Psychological interventions for infertile patients seek to improve mental health and increase pregnancy rates. The aim of the present meta-analysis was to examine if psychological interventions improve mental health and pregnancy rate among infertile patients. Thus, controlled studies were pooled investigating psychological interventions following the introduction of assisted reproductive treatments (ART).


The databases of Medline, PsycINFO, PSYNDEX, Web of Science and the Cochrane Library were searched to identify relevant articles published between 1978 and 2007 (384 articles). Included were prospective intervention studies on infertile patients (women and men) receiving psychological interventions independent of actual medical treatment. The outcome measures were mental health and pregnancy rate. A total of 21 controlled studies were ultimately included in a meta-analysis comparing the efficacy of psychological interventions. Effect sizes (ES) were calculated for psychological measures and risk ratios (RR) for pregnancy rate.

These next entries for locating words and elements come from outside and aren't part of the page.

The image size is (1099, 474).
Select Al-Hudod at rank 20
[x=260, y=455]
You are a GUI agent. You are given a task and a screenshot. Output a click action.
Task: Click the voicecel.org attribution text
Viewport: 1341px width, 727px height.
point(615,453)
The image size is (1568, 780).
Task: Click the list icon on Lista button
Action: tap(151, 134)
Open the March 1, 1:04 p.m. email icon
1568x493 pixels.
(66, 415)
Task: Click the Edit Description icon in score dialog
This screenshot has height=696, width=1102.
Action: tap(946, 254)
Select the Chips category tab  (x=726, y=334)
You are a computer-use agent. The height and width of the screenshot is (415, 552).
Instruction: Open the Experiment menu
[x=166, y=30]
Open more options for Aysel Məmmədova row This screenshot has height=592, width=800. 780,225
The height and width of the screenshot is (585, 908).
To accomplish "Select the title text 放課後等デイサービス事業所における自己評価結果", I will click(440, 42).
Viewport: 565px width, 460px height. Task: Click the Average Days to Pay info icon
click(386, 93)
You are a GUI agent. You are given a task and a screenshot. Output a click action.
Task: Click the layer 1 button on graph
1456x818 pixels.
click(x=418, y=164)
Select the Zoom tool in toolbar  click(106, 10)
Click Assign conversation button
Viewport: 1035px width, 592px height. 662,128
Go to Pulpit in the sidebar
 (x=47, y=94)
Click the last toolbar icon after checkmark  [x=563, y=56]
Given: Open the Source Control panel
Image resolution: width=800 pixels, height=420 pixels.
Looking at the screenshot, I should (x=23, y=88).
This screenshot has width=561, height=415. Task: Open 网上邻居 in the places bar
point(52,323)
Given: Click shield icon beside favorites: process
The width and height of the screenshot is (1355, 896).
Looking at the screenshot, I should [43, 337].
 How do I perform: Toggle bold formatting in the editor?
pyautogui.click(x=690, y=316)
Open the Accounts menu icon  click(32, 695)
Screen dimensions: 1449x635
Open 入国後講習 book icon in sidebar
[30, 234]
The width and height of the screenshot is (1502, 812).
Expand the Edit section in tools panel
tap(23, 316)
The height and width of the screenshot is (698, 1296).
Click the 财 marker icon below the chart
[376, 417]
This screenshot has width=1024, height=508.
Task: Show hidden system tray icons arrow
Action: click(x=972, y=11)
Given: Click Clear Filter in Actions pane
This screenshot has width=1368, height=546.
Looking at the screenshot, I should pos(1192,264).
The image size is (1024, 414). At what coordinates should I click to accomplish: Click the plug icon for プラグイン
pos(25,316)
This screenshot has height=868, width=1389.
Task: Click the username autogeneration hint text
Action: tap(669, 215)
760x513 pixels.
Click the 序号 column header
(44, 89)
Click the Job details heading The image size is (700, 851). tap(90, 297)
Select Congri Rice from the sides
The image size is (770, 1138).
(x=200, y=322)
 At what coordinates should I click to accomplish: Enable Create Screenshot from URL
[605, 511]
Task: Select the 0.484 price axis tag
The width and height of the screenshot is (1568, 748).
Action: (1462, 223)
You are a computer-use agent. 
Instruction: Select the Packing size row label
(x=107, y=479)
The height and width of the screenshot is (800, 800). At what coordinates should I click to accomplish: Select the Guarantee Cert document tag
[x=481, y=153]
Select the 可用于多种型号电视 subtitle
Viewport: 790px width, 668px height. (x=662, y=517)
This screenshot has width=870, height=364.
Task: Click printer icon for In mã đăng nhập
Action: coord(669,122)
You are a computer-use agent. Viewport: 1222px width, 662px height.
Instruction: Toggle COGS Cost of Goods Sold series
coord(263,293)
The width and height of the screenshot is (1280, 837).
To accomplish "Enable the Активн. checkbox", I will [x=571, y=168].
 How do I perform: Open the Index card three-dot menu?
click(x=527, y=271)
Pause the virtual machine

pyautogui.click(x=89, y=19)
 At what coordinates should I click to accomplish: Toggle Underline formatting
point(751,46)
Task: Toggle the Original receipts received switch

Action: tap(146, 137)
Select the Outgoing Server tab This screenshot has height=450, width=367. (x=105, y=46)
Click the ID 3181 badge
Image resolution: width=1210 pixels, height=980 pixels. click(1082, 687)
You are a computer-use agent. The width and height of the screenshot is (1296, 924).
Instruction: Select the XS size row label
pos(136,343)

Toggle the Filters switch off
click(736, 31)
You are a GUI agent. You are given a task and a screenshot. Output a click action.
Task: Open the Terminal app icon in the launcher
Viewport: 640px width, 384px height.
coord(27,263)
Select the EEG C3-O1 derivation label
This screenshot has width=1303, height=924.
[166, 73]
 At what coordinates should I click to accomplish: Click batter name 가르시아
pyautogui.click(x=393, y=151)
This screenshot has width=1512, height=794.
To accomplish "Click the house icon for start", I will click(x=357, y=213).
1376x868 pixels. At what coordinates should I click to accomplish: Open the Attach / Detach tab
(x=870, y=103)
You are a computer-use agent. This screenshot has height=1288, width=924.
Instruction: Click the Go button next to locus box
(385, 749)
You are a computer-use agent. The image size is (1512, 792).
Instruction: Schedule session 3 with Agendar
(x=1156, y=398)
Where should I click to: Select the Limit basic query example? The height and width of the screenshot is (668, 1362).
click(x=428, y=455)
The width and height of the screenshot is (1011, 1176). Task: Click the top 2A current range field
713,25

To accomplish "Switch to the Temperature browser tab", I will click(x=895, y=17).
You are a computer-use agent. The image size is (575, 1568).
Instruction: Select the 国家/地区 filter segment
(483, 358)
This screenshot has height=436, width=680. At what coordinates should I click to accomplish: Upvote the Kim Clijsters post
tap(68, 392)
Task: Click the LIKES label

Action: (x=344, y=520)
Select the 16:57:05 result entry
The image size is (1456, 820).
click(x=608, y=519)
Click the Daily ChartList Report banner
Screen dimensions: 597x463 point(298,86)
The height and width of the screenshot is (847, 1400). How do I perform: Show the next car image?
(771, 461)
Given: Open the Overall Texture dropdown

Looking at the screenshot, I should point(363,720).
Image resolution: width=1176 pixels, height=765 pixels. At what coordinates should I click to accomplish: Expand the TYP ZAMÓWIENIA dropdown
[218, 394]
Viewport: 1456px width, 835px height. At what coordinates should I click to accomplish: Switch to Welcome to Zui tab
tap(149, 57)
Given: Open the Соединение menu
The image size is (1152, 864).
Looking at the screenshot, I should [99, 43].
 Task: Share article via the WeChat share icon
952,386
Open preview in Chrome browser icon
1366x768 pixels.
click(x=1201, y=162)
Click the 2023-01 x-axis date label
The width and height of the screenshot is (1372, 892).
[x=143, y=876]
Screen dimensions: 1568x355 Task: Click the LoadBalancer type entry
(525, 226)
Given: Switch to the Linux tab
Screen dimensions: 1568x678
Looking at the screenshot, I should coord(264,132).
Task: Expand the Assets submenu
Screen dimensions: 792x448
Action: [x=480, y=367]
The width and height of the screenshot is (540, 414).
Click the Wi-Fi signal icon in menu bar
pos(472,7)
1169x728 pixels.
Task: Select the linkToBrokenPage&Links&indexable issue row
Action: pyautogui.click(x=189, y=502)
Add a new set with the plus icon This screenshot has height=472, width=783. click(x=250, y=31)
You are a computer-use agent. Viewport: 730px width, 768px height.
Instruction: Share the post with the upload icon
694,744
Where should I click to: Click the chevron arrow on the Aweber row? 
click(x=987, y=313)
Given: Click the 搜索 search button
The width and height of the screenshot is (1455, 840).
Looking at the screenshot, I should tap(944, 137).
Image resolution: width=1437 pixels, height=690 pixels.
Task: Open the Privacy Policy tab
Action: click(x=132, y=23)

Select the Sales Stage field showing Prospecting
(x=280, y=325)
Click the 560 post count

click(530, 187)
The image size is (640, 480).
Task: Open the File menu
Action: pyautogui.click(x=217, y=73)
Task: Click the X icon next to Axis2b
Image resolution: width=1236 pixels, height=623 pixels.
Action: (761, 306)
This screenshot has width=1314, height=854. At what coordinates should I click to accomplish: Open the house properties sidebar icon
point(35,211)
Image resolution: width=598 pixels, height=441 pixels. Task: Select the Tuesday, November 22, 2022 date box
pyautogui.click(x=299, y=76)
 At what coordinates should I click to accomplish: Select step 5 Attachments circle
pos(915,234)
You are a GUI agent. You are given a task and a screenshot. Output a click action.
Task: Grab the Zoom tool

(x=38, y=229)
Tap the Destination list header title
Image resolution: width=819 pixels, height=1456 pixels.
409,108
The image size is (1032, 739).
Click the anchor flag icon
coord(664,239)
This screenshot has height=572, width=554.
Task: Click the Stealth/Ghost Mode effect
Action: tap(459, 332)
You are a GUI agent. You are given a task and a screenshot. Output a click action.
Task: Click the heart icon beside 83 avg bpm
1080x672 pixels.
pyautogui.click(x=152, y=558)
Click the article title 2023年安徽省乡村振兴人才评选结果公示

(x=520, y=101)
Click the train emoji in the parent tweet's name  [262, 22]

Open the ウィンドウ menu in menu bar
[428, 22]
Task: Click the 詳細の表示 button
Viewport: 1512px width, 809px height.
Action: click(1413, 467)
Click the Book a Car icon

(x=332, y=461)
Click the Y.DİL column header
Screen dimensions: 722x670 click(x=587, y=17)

The findings from controlled studies indicated no significant effect for psychological interventions regarding mental health (depression: ES 0.02, 99% CI: −0.19, 0.24; anxiety: ES 0.16, 99% CI: −0.10, 0.42; mental distress: ES 0.08, 99% CI: −0.10, 0.51). Nevertheless, there was evidence for the positive impact of psychological interventions on pregnancy rates (RR 1.42, 99% CI: 1.02, 1.96). Concerning pregnancy rates, significant effects for psychological interventions were only found for couples not receiving ART.


Despite the absence of clinical effects on mental health measures, psychological interventions were found to improve some patients’ chances of becoming pregnant. Psychological interventions represent an attractive treatment option, in particular, for infertile patients who are not receiving medical treatment.